Originally posted on LinkedIn

➡️ Diagnosis #1️⃣ from my ~70 conversations with education experts: There is a massive gap between what the labor market needs and what higher education produces.

What’s surprising isn’t that there’s a gap — it’s where the gap is. Across the region, technical skills education has expanded rapidly, with models increasingly aligned to what industry needs. In Colombia over the past 15 years we’ve seen the growth of ETDH institutions, the direction of places like FCAEF AREANDINA (thanks to Martha Castellanos, Doctor of Education for receiving me), and recent projects like TEC Uniandes (led by Natalia Ariza Ramírez) and similar initiatives. The system is figuring out how to close the “hard skills” gap, even if it’s moving slower than we’d like (spoiler… that slowness is diagnosis 2️⃣).

The real gap, beyond just the technical, is in the human. In conversations with Henry May and Nicole Bruskewitz from Coschool, it’s clear that 𝑷𝒐𝒘𝒆𝒓 𝑺𝒌𝒊𝒍𝒍𝒔 like communication, initiative, leadership, and empathy represent a huge part of that gap. Several recent studies (links in the comments) show that these are the most sought-after skills by employers — not an afterthought. And in Henry’s words, these skills aren’t born, they’re built. How can we build them deliberately, the same way we teach English, coding, or multiplication?

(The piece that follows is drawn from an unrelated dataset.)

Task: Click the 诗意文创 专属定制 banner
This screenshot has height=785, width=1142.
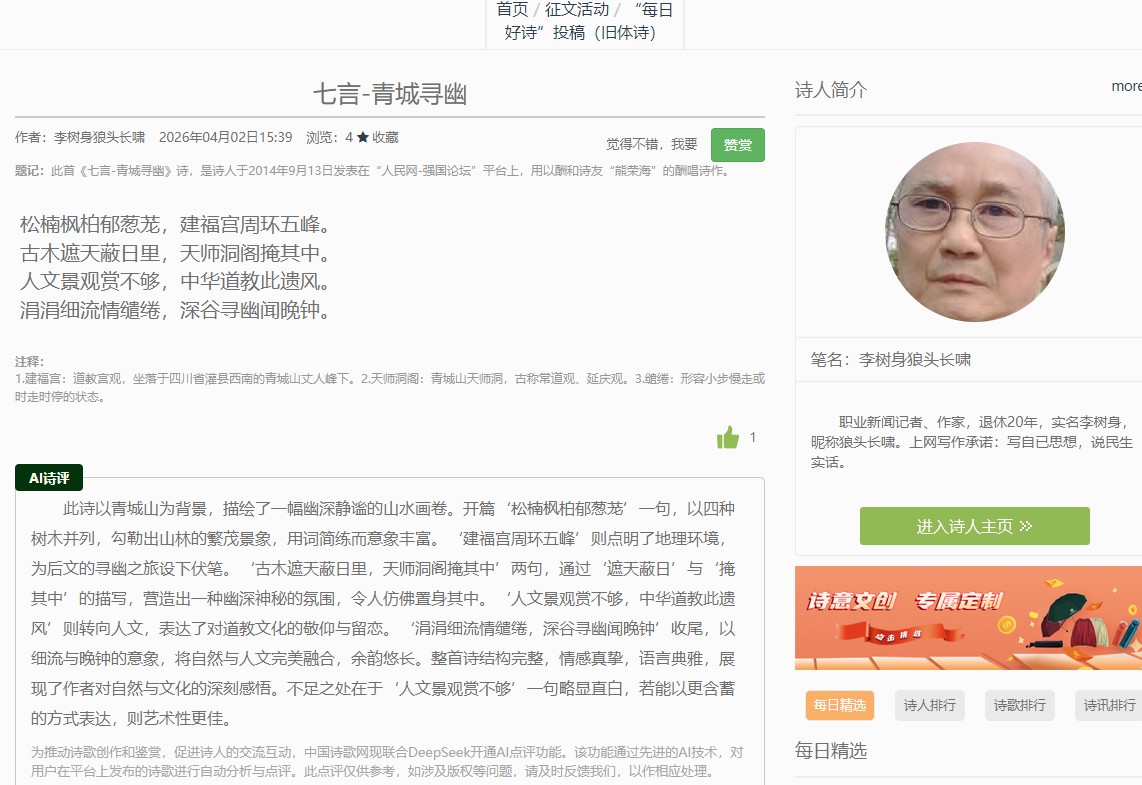Action: coord(968,617)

Nicolás Corrales told me about the transformative Acumen program, which is laser-focused on these very skills. Why do we have to wait until our 30s or 40s to access programs like this? Why isn’t it a direct focus during our time in higher education, when employers are clearly asking for it? (◀️ hint at diagnosis 3️⃣)

What do you think? Is higher education responsible for building these skills? Is it doing it well? Maybe there should be a different space for developing them? And if higher education is the right actor… how do you see it creating them?